Meituan's internationalization: capital first, tech export, deterrence
Per the original (drawing notably on LatePost reporting), Meituan's overseas expansion replicates a domestic "blitz" model — capital and operating experience deployed for aggressive subsidy-led land-grab, with a tech middle-platform and operating efficiency as the moat:
1. Aggressive entry: in Saudi Arabia, Keeta used large subsidies, free delivery and high new-user coupons to take share fast, while delivering a service (on-time compensation, faster fulfillment) that exceeded the local standard of high fees and delays. 2. Product/operating moat: rapid export of mature dispatch technology and delivery-time estimation; an "early start, late wrap-up" operating cadence that local rivals struggled to match; new business teams (instant retail, the "Xiaoxiang" grocery arm) entering Saudi to widen categories. 3. Flexible acquire-or-rebuild: willingness to acquire overseas platforms at the right price, but a preference to build from scratch in markets it has entered (Saudi, Hong Kong).
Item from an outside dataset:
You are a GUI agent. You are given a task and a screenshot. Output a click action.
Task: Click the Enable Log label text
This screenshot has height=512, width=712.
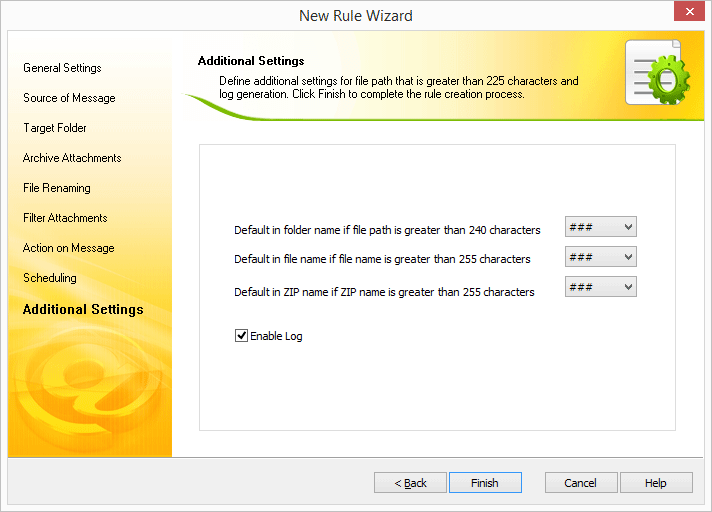(276, 336)
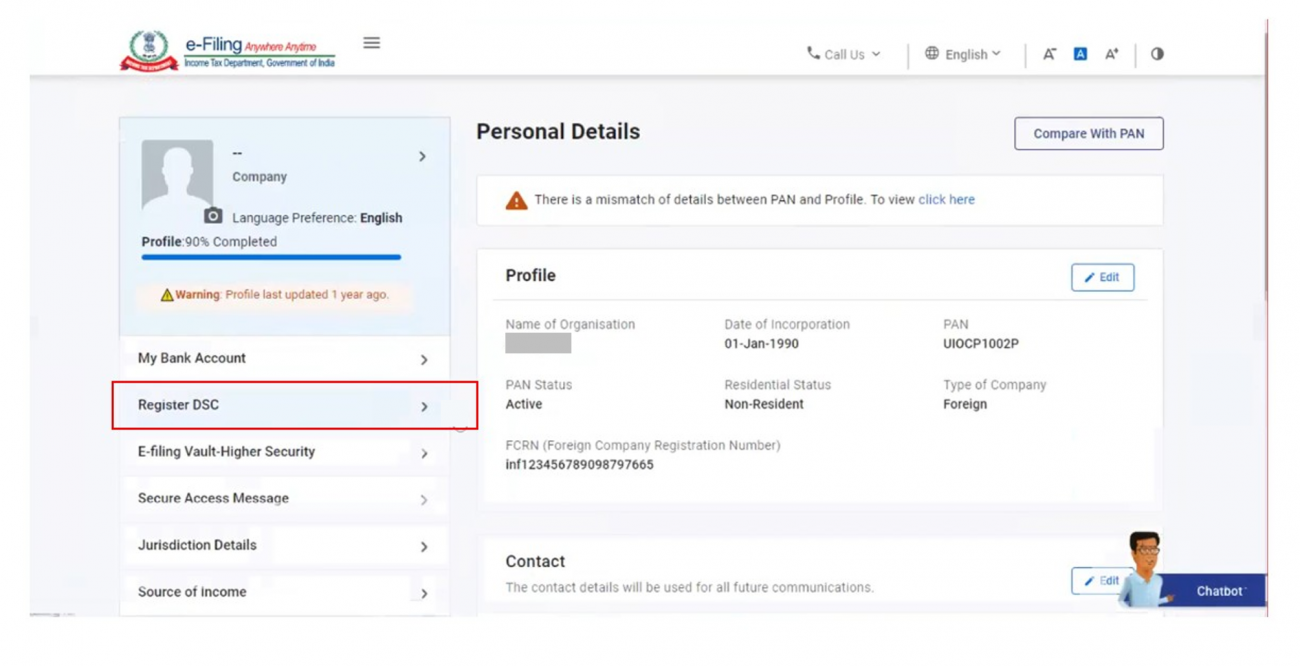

Notably, the article reports Dingdong Maicai dropped a Saudi plan after learning Xiaoxiang would enter — an example of competitive deterrence. 4. Deep localization and long-term value: "live like locals," solve local problems quickly, and rely on efficient operations and cost control rather than indefinite subsidies for the long run. 5. Hong Kong tactics: Meituan reached number-one share quickly by lowering rider barriers and raising rider income, and launching locally tuned products such as discounted single-person meal sets — lowering ticket size to lift order frequency and squeeze incumbents like Foodpanda.
The strategic contrast, and the open questions
The original flags risks in the blitz model: over-reliance on subsidies can become a "burn-for-growth" trap, especially where cultural barriers run deeper (the Middle East), and the "export domestic experience" logic may not fully fit local complexity — Saudi's dispersed residential patterns challenge delivery efficiency, and Hong Kong's labor costs pressure the rider model's sustainability. Net: Meituan is offensive, differentiated on service, fast in execution and deeply localized; Delivery Hero is disciplined, profit-first and segmentation-led. Both forward-looking claims are from early 2025.